[<prev] [next>] [<thread-prev] [day] [month] [year] [list]
Message-ID: <CAMj1kXEH0boGErYbBNy3F9h9YYwRbumVeeLV94=1QfZcS6ffdg@mail.gmail.com>
Date: Fri, 20 Nov 2020 12:36:11 +0100
From: Ard Biesheuvel <ardb@...nel.org>
To: André Przywara <andre.przywara@....com>
Cc: Will Deacon <will@...nel.org>,
Catalin Marinas <catalin.marinas@....com>,
Russell King <linux@...linux.org.uk>,
Marc Zyngier <maz@...nel.org>, "Theodore Ts'o" <tytso@....edu>,
Sudeep Holla <sudeep.holla@....com>,
Mark Rutland <mark.rutland@....com>,
Mark Brown <broonie@...nel.org>,
Lorenzo Pieralisi <lorenzo.pieralisi@....com>,
Linus Walleij <linus.walleij@...aro.org>,
Linux ARM <linux-arm-kernel@...ts.infradead.org>,
kvmarm <kvmarm@...ts.cs.columbia.edu>,
Linux Kernel Mailing List <linux-kernel@...r.kernel.org>
Subject: Re: [PATCH v3 4/5] arm64: Add support for SMCCC TRNG entropy source
On Fri, 20 Nov 2020 at 11:52, André Przywara <andre.przywara@....com> wrote:
>
> On 19/11/2020 13:41, Ard Biesheuvel wrote:
>
> Hi,
>
> > On Fri, 13 Nov 2020 at 19:24, Andre Przywara <andre.przywara@....com> wrote:
> >>
> >> The ARM architected TRNG firmware interface, described in ARM spec
> >> DEN0098, defines an ARM SMCCC based interface to a true random number
> >> generator, provided by firmware.
> >> This can be discovered via the SMCCC >=v1.1 interface, and provides
> >> up to 192 bits of entropy per call.
> >>
> >> Hook this SMC call into arm64's arch_get_random_*() implementation,
> >> coming to the rescue when the CPU does not implement the ARM v8.5 RNG
> >> system registers.
> >>
> >> For the detection, we piggy back on the PSCI/SMCCC discovery (which gives
> >> us the conduit to use (hvc/smc)), then try to call the
> >> ARM_SMCCC_TRNG_VERSION function, which returns -1 if this interface is
> >> not implemented.
> >>
> >> Signed-off-by: Andre Przywara <andre.przywara@....com>
> >> ---
> >> arch/arm64/include/asm/archrandom.h | 69 ++++++++++++++++++++++++-----
> >> 1 file changed, 58 insertions(+), 11 deletions(-)
> >>
> >> diff --git a/arch/arm64/include/asm/archrandom.h b/arch/arm64/include/asm/archrandom.h
> >> index abe07c21da8e..fe34bfd30caa 100644
> >> --- a/arch/arm64/include/asm/archrandom.h
> >> +++ b/arch/arm64/include/asm/archrandom.h
> >> @@ -4,13 +4,24 @@
> >>
> >> #ifdef CONFIG_ARCH_RANDOM
> >>
> >> +#include <linux/arm-smccc.h>
> >> #include <linux/bug.h>
> >> #include <linux/kernel.h>
> >> #include <asm/cpufeature.h>
> >>
> >> +#define ARM_SMCCC_TRNG_MIN_VERSION 0x10000UL
> >> +
> >> +extern bool smccc_trng_available;
> >> +
> >> static inline bool __init smccc_probe_trng(void)
> >> {
> >> - return false;
> >> + struct arm_smccc_res res;
> >> +
> >> + arm_smccc_1_1_invoke(ARM_SMCCC_TRNG_VERSION, &res);
> >> + if ((s32)res.a0 < 0)
> >> + return false;
> >> +
> >> + return res.a0 >= ARM_SMCCC_TRNG_MIN_VERSION;
> >> }
> >>
> >> static inline bool __arm64_rndr(unsigned long *v)

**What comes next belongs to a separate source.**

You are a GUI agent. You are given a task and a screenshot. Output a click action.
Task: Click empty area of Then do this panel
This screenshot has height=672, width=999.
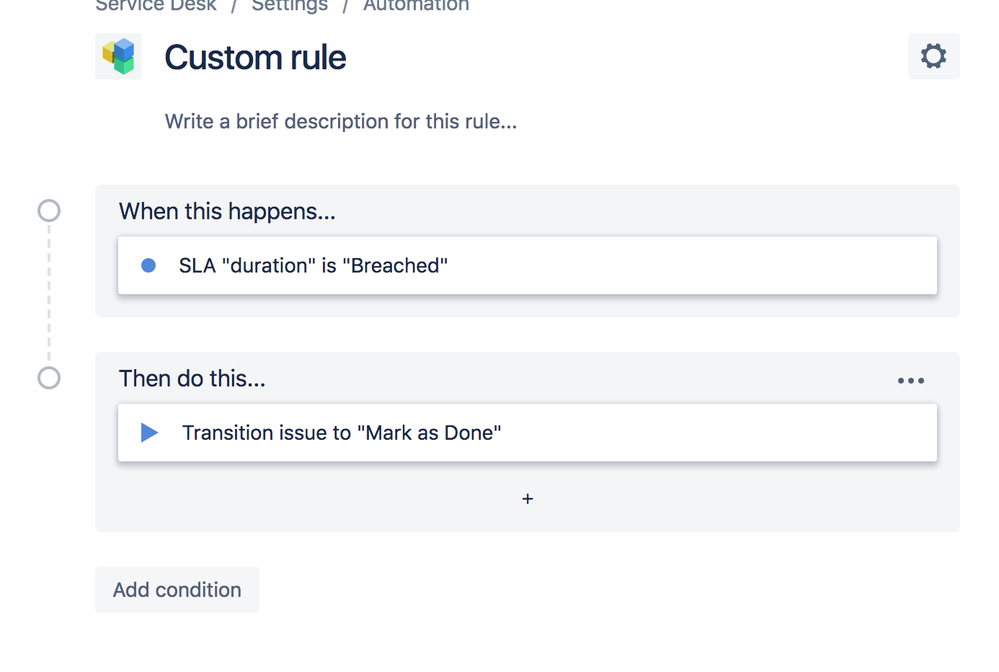point(750,500)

> >> @@ -43,26 +54,52 @@ static inline bool __must_check arch_get_random_int(unsigned int *v)
> >>
> >> static inline bool __must_check arch_get_random_seed_long(unsigned long *v)
> >> {
> >> + struct arm_smccc_res res;
> >> +
> >> /*
> >> * Only support the generic interface after we have detected
> >> * the system wide capability, avoiding complexity with the
> >> * cpufeature code and with potential scheduling between CPUs
> >> * with and without the feature.
> >> */
> >> - if (!cpus_have_const_cap(ARM64_HAS_RNG))
> >> - return false;
> >> + if (cpus_have_const_cap(ARM64_HAS_RNG))

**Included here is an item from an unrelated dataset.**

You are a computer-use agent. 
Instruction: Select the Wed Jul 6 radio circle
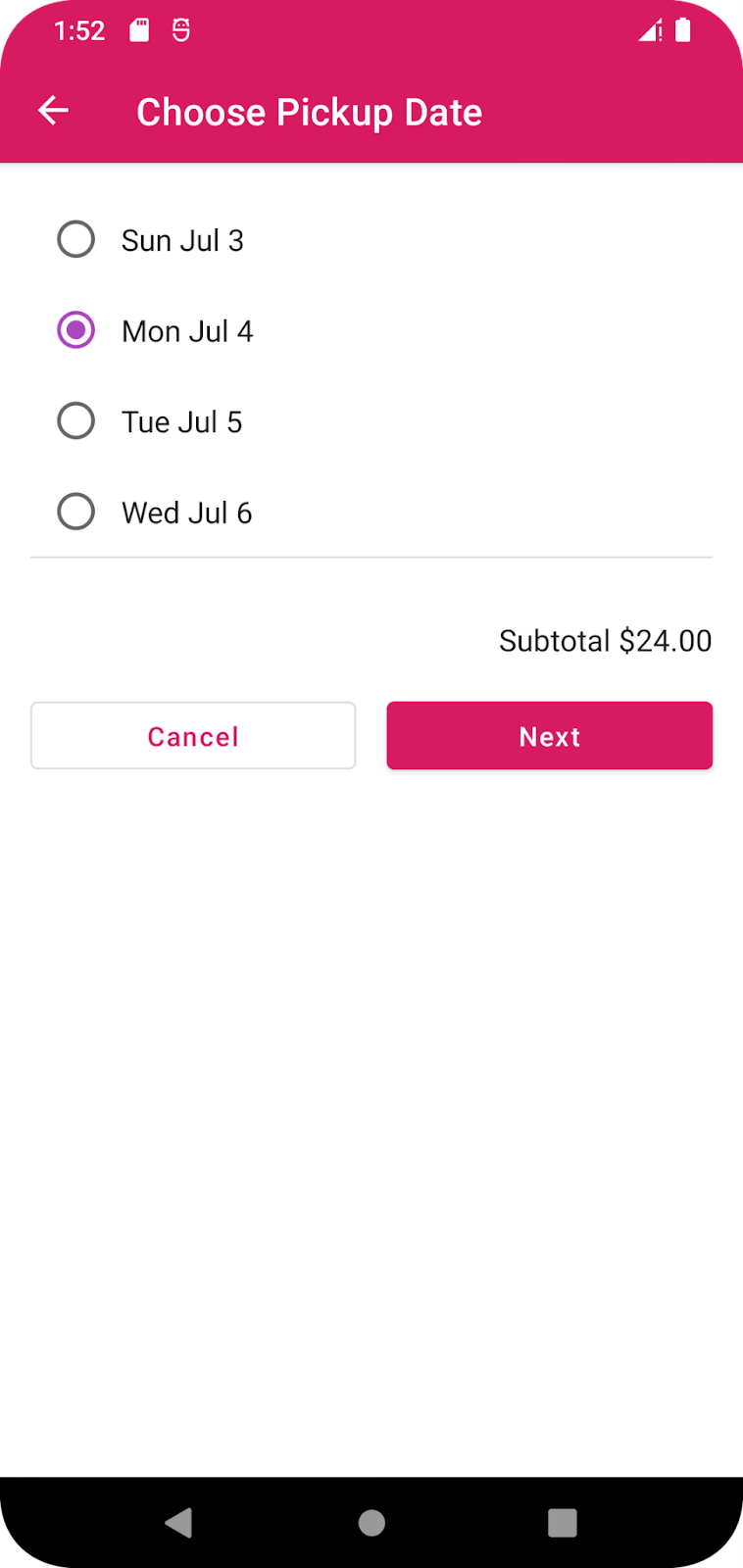(x=76, y=512)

> >> + return __arm64_rndr(v);
> >>
> >> - return __arm64_rndr(v);
> >> -}
> >> + if (smccc_trng_available) {
> >> + arm_smccc_1_1_invoke(ARM_SMCCC_TRNG_RND64, 64, &res);
> >> + if ((int)res.a0 < 0)
> >> + return false;
> >>
> >> + *v = res.a3;
> >> + return true;
> >> + }
> >> +
> >> + return false;
> >> +}
> >>
> >
> > I think we should be more rigorous here in how we map the concepts of
> > random seeds and random numbers onto the various sources.
> >
> > First of all, assuming my patch dropping the call to
> > arch_get_random_seed_long() from add_interrupt_randomness() gets
> > accepted, we should switch to RNDRRS here, and implement the non-seed
> > variants using RNDR.
>
> I agree (and have a patch ready), but that seems independent from this
> series.
>
Well, it will conflict, but other than that, I agree it is orthogonal.

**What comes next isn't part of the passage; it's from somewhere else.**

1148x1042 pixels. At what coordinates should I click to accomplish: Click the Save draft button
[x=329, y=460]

> > However, this is still semantically inaccurate: RNDRRS does not return
> > a random *seed*, it returns a number drawn from a freshly seeded
> > pseudo-random sequence. This means that the TRNG interface, if
> > implemented, is a better choice, and so we should try it first. Note
> > that on platforms that don't implement both, only one of these will be
> > available in the first place. But on platforms that *do* implement
> > both, the firmware interface may actually be less wasteful in terms of
> > resources: the TRNG interface returns every bit drawn from the
> > underlying entropy source, whereas RNDRRS uses ~500 bits of entropy to
> > reseed a DRBG that gets used only once to draw a single 64-bit number.
>
> I am not sure I share your enthusiasm about the quality of the actual
> TRNG firmware implementations, but we can go with this for now.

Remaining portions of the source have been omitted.